# Clean a JSON LinkedIn profile file
Takes a JSON file that was scrapped with data from LinkedIn and makes it ready to be used. Converts the _position_ titles, normalizes all the text cases. This should be used on a raw JSON scrapped file as first set before adapting it to Dropcontact format.

In [1]:
import os
import re
import pandas
import airtable
from marketing_data_cleaning import DATA_FOLDER_PATH

In [2]:
df = pandas.read_json(
    DATA_FOLDER_PATH / 'chained_output.json',
    orient='records',
    encoding='utf-8'
)


In [3]:
df['enriched'] = 'Non enrichi'

In [4]:
df['company'].describe()

count                                                 3854
unique                                                  48
top       (24) Worldpanel by Kantar : personnes | LinkedIn
freq                                                   824
Name: company, dtype: object

## Clean main data
Make cases title case (especially first_name and last_name)

In [29]:
def normalize_names(value):
    return str(value).lower().title()


columns_to_normalize = ['last_name', 'first_name', 'full_name']
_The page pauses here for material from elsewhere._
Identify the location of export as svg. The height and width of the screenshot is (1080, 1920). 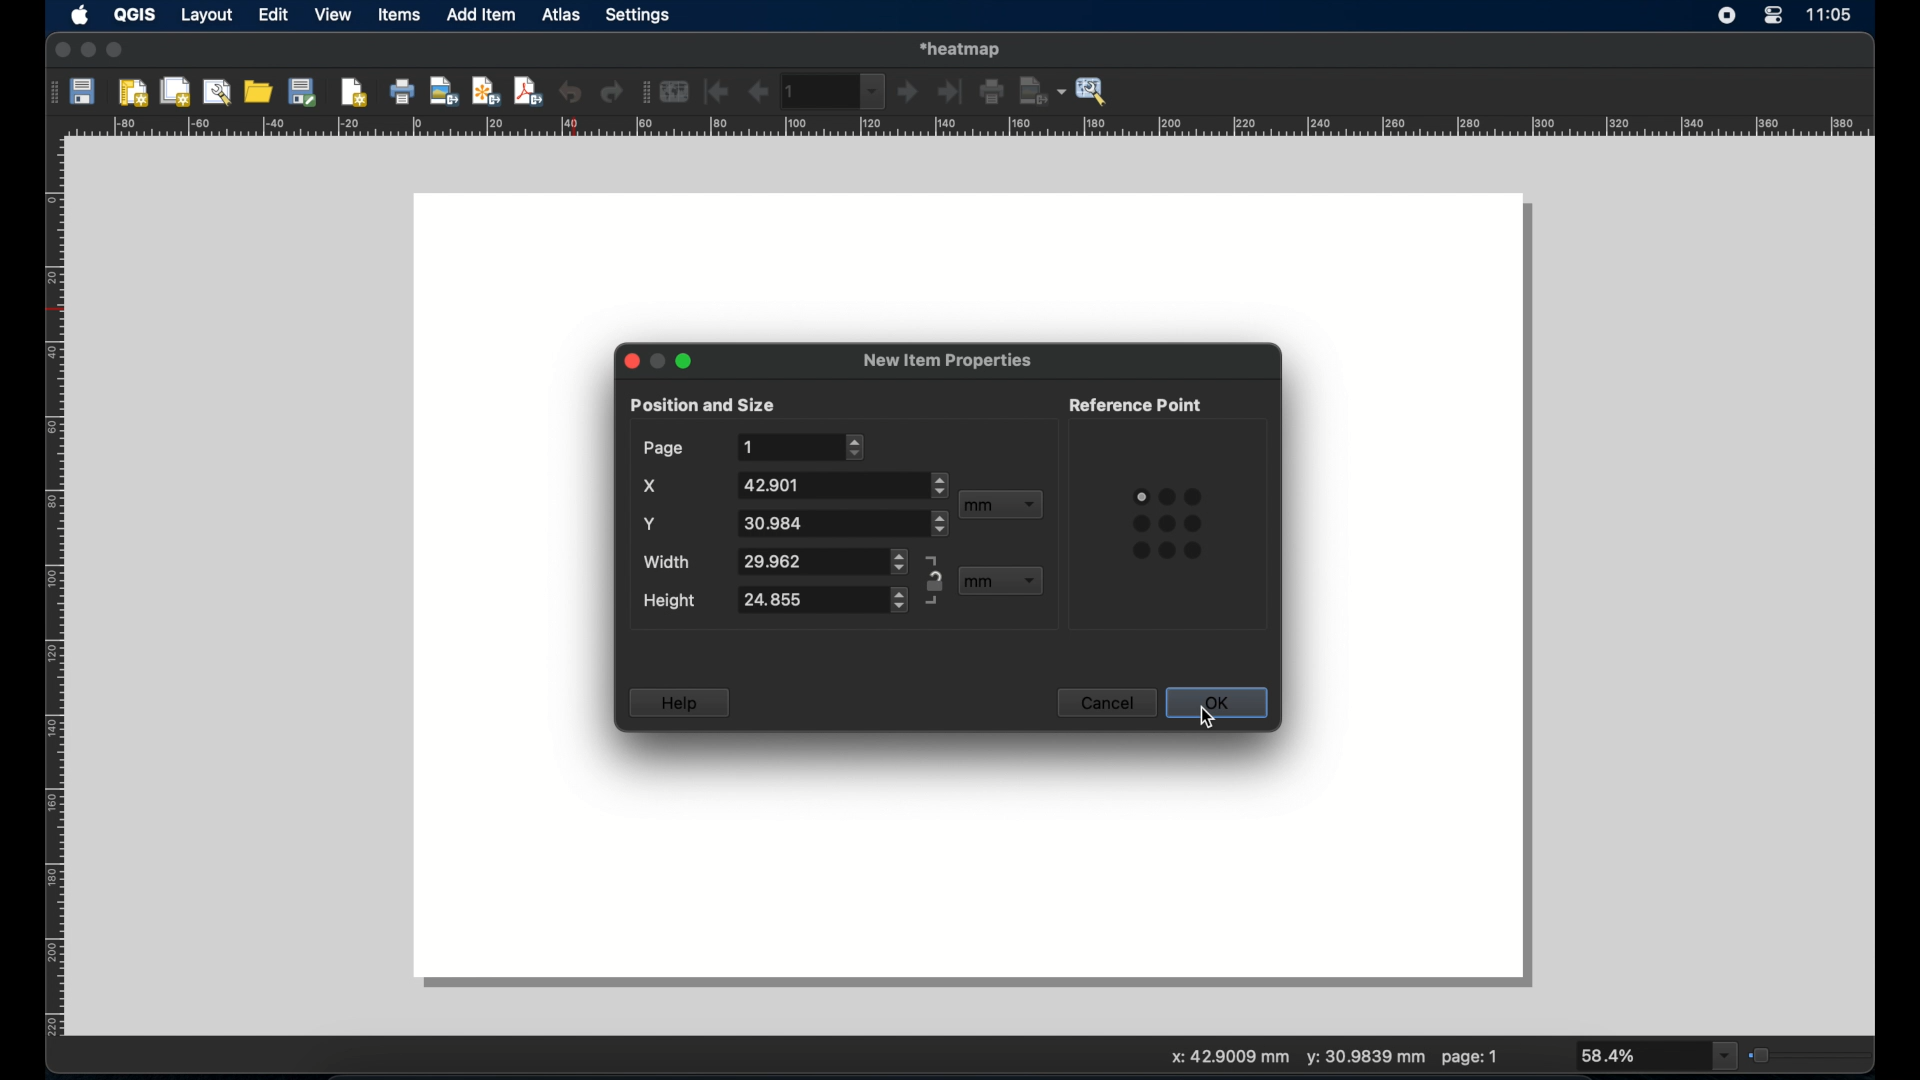
(486, 91).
for column in columns_to_normalize:
    df[column] = df[column].apply(normalize_names)


In [30]:
def get_company_title(value):
    result = re.match(r'^\(\d+\)\s(.*)\s?\:', str(value))
    if result:
        return result.group(1).strip()
    return value

df['company'] =  df['company'].apply(get_company_title)

In [31]:
df = df.drop_duplicates()

In [32]:
df.to_csv(DATA_FOLDER_PATH / 'clean_linkedin_preview_profiles.csv', index=False)